I have been working recently with a Drupal application where it is necessary to bring in some data from a non-Drupal database. Eventually these features might roll into a module and the data may move into Drupal but for the moment it sits alone in another database.
An hour or so today disappeared into trying to figure out why various theme_ functions did not work properly. Calling theme('item_list', $list); for example returned broken pages and error messages in the log. After searching for what I was doing wrong in calling theme_ it finally hit me that the error log messages were complaining about not finding the system table and not having parts of the theme.

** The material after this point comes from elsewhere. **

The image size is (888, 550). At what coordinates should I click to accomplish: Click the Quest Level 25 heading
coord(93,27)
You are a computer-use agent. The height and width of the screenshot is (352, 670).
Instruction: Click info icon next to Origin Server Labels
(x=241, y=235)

From there it was quick to find the information (which I posted as a comment as well).
The upshot is you have to return to the 'default' database before doing theme work. Read the full version for a code examples.

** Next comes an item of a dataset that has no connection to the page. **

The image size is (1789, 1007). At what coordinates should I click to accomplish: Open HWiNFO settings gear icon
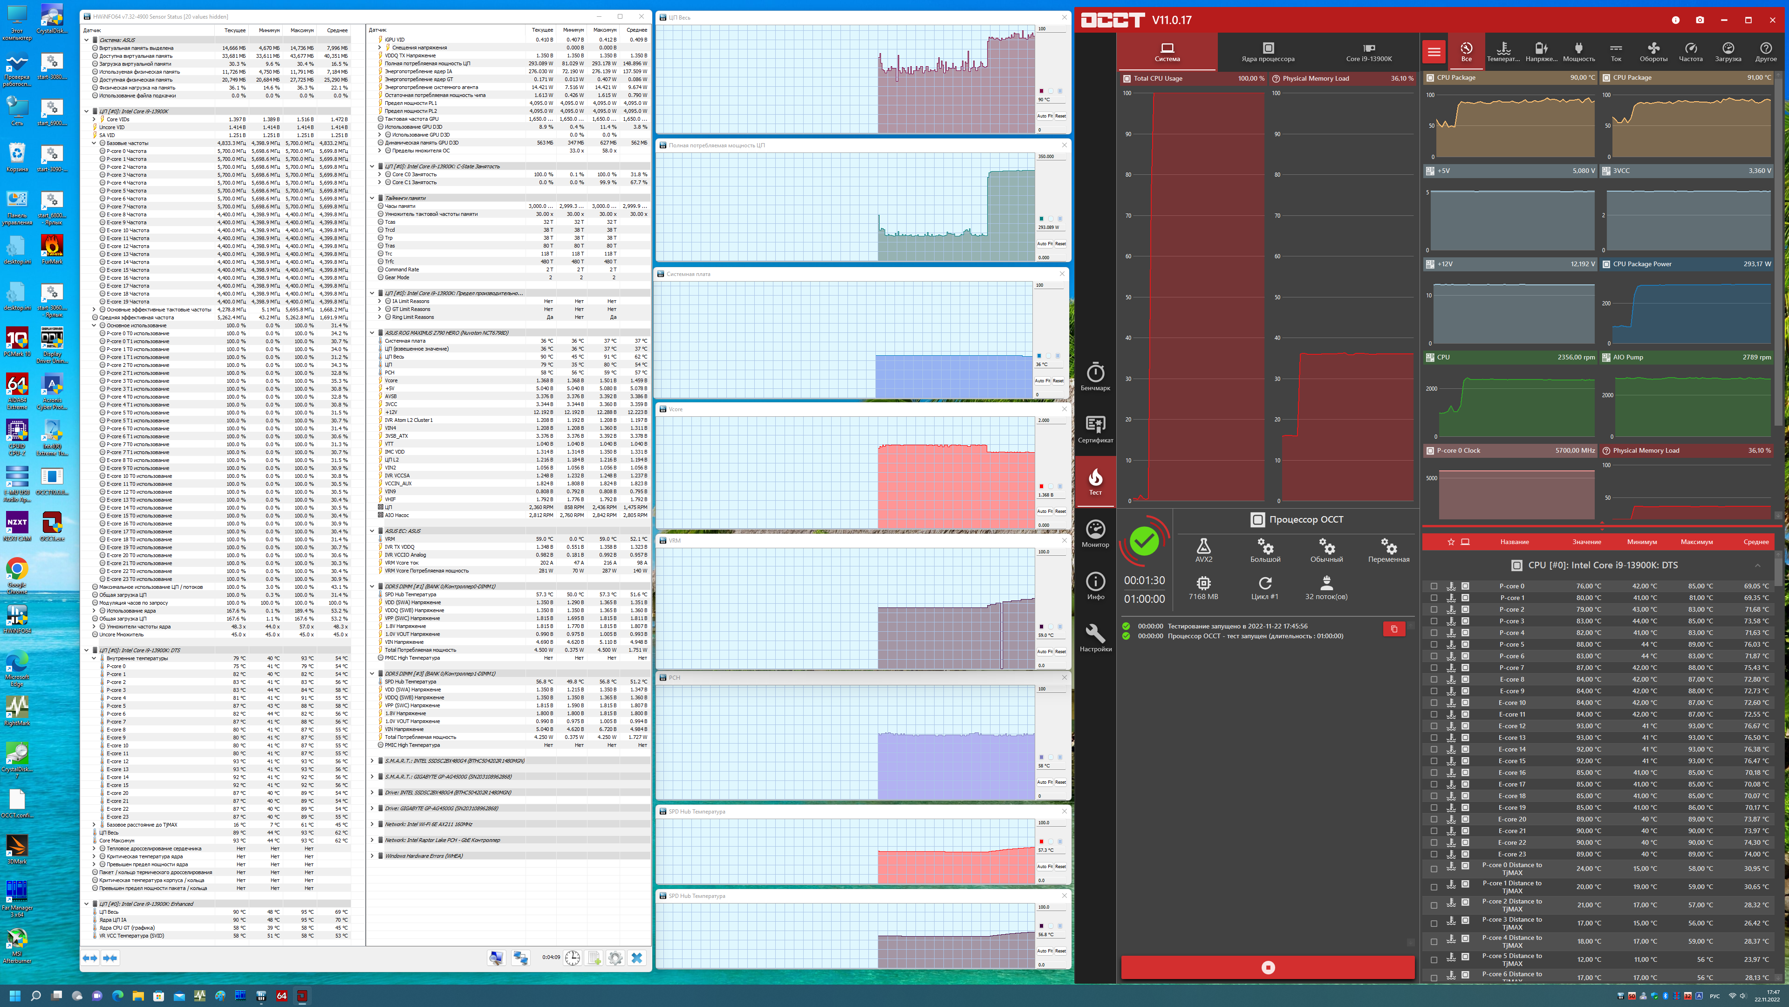(615, 958)
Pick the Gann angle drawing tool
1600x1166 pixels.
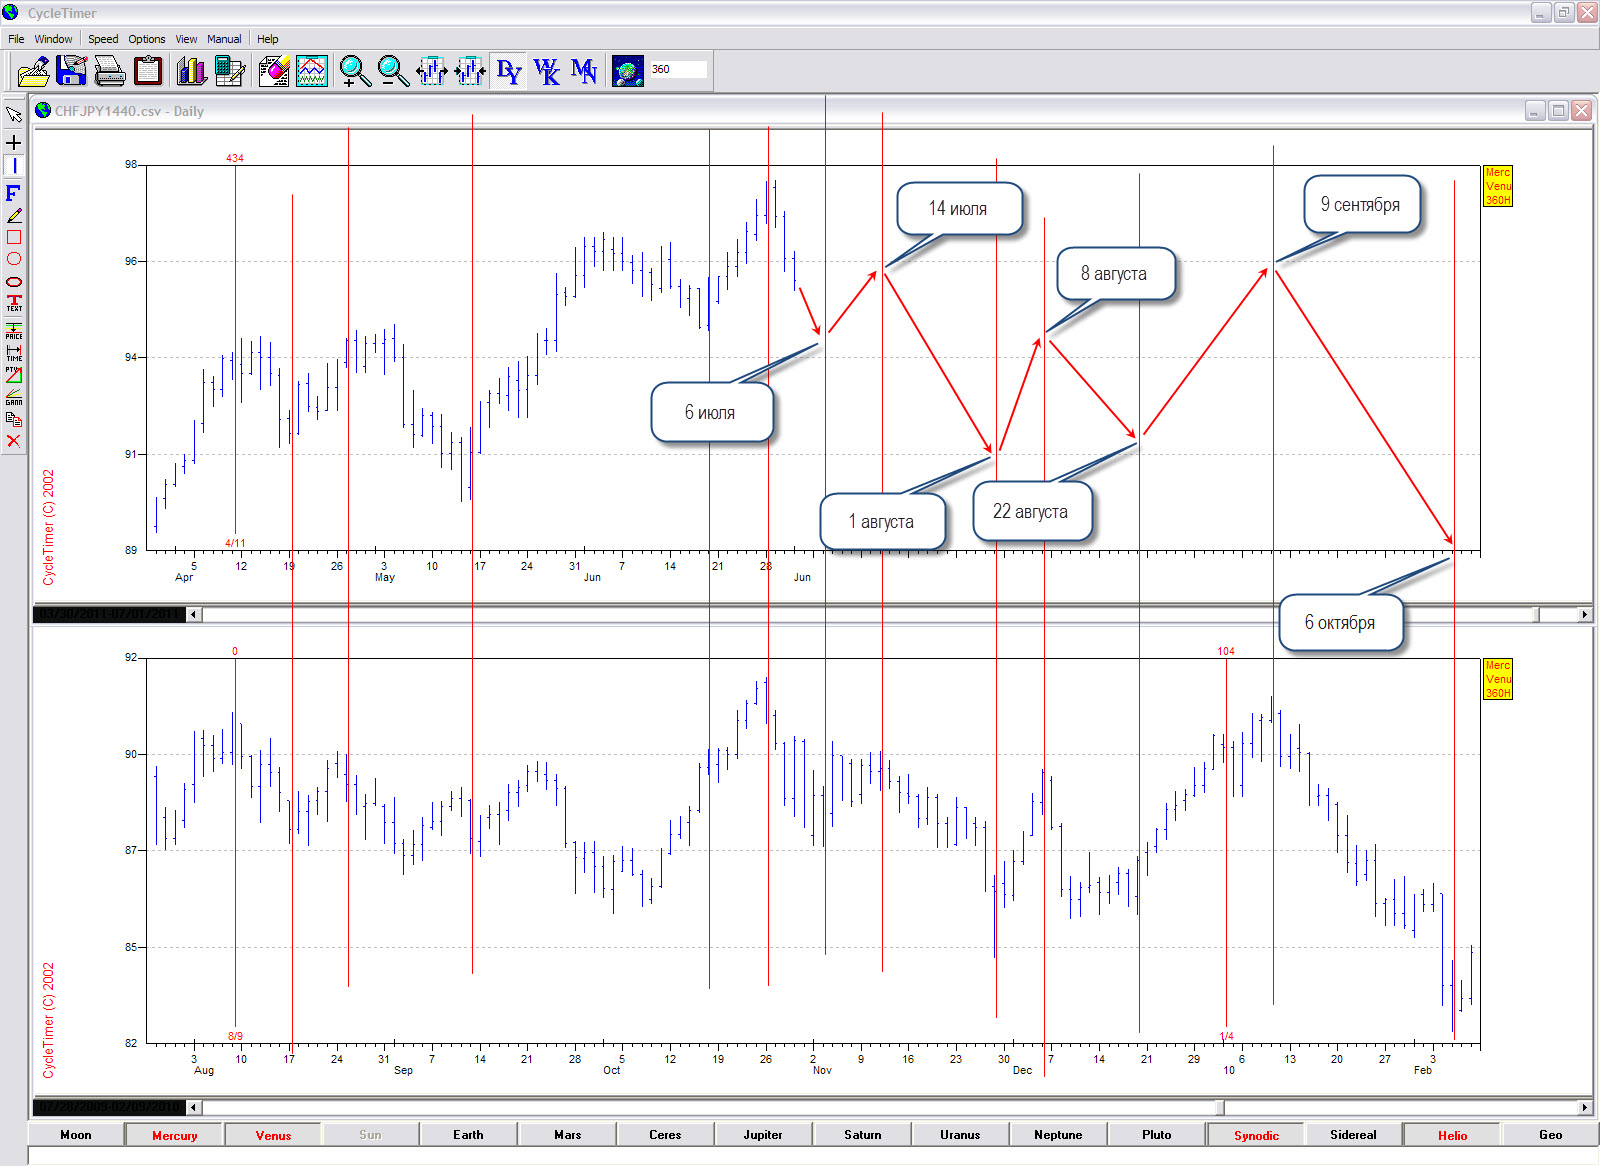click(x=14, y=397)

For example this doesn't work properly:
<?php
db_set_active('mydb');
//Things to do with mydb
$content .= theme('table', $header, $rows);
$content .= theme('pager', NULL, 10);
db_set_active('default');
return $content;
?>
With that you'll get a broken page that doesn't display the theme properly and some errors in your php error log. If, instead you close the connection to 'mydb' before you call the theme functions. So this code does work:
<?php
db_set_active('mydb');
//Things to do with mydb
db_set_active('default');
$content .= theme('table', $header, $rows);
$content .= theme('pager', NULL, 10);
return $content;
?>
5 Comments
init_theme() will cover you
If you call init_theme() with your database safe, theme() should generally no longer worry about the db. But when it's trying to figure out what theme to load, it does look in the system table.
Call init_theme() first?
To be sure I understand call init_theme() before changing databases?
init_theme()
I ran into this issue as well, when calling across to a different Drupal database. As josh and merlin said, init_theme() is the answer.

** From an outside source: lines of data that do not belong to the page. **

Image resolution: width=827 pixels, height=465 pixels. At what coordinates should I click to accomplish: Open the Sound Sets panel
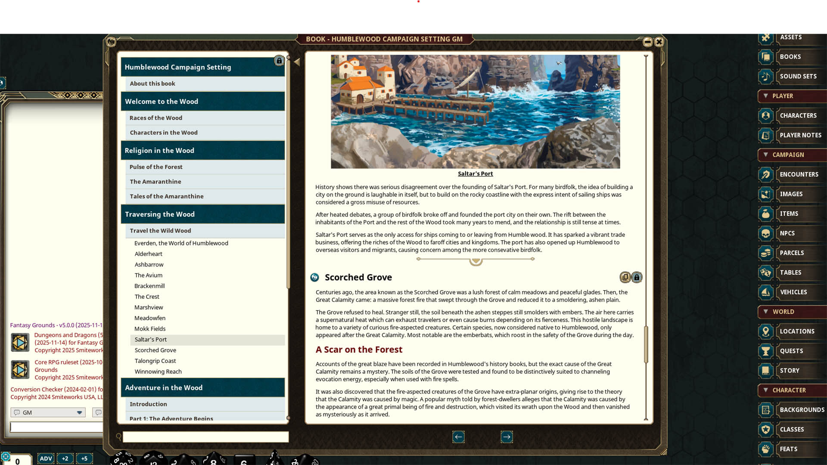click(797, 76)
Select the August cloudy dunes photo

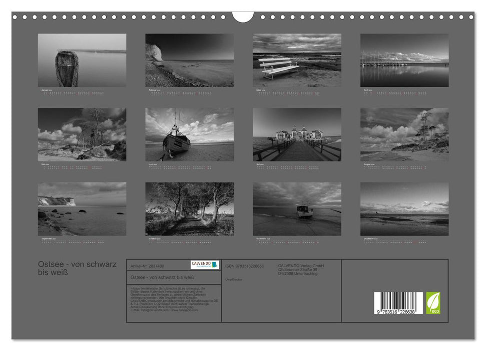point(404,134)
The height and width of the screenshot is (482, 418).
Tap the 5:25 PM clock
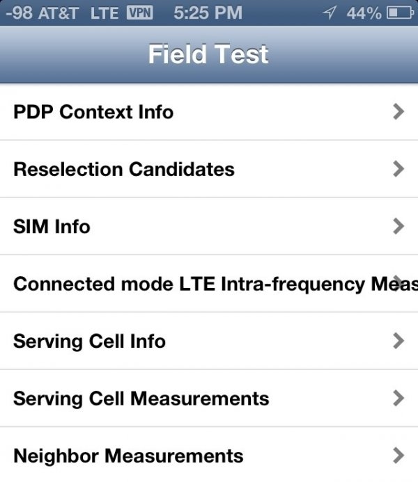click(x=206, y=13)
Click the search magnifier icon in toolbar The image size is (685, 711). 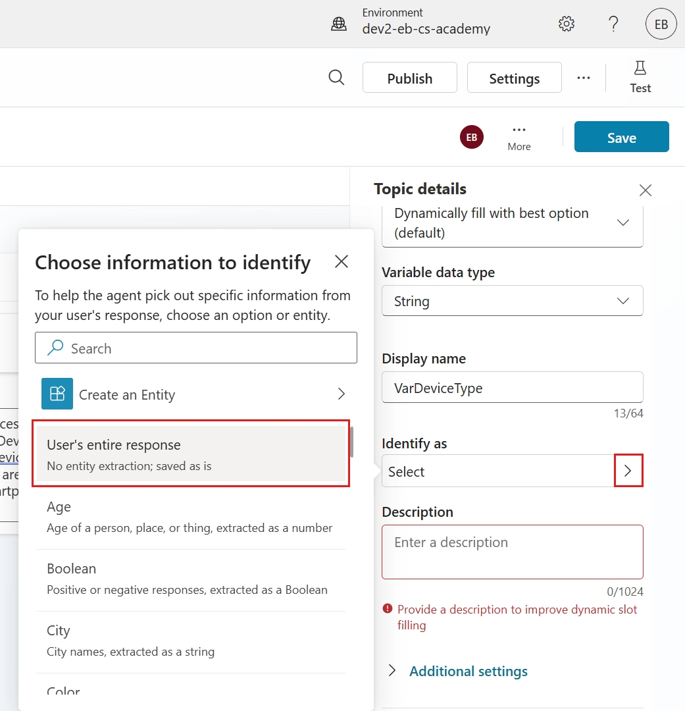[336, 78]
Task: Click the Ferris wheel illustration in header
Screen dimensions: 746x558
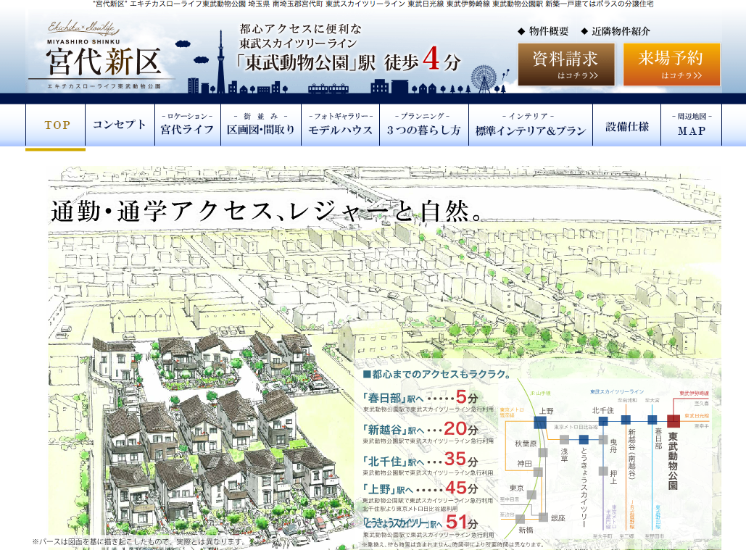Action: [484, 79]
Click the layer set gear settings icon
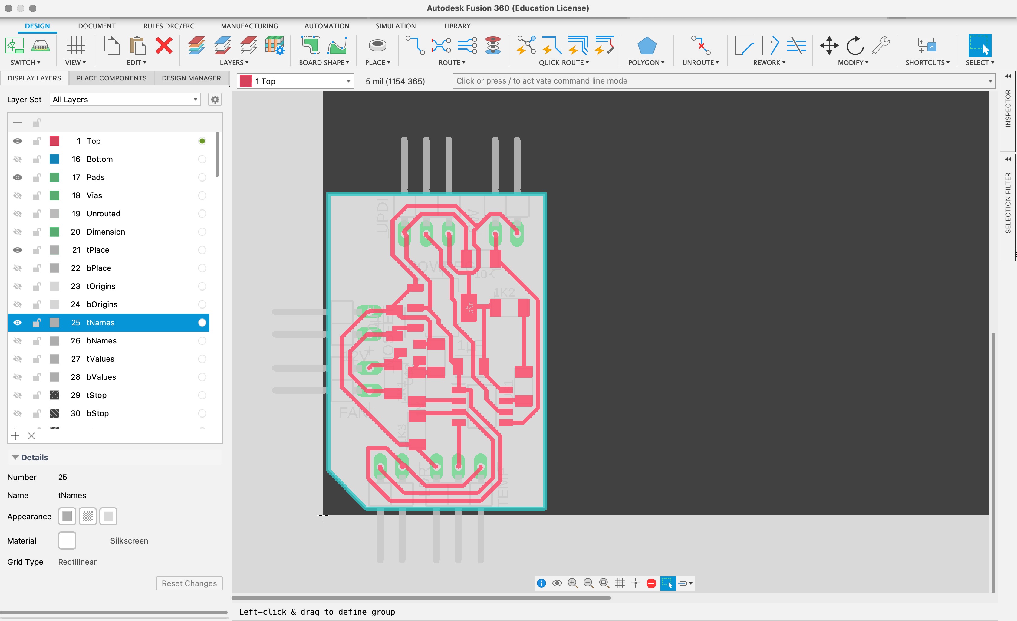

Normally the theme system is lazily-initiated, so init_theme() is called the first time you try to theme something, and it then pulls its data out of the database. That's why you normally never have to call it. If your first theme() call happens when you're using a different database, though, then it will initialize out of the foreign database. Calling it manually before you theme anything will make it all play nice.
init_theme() or not...
...the second approach makes a lot more sense regardless. Grab the data from the alien DB and rush as quickly as possible back to Drupal land. The ease of switching databases has made my life certainly a lot easier while keeping Drupal in sync with 5 other DBs that are live, while the Drupal version is being developed behind the scenes. Love it!
My situation exactly
Though I'm only working with a couple of databases I'm in the same boat. It is great to be able to take a horridly designed Access database, move it to MySQL, keep users using the interface they're comfortable with and all the while work on the new system, modules and share data. In my case I have a non-normalized monolithic table that should be a dozen tables. Import the data into profiles and then use MySQL to provide a view with the same name and columns as the old table and Access is none the wiser that its end days are near.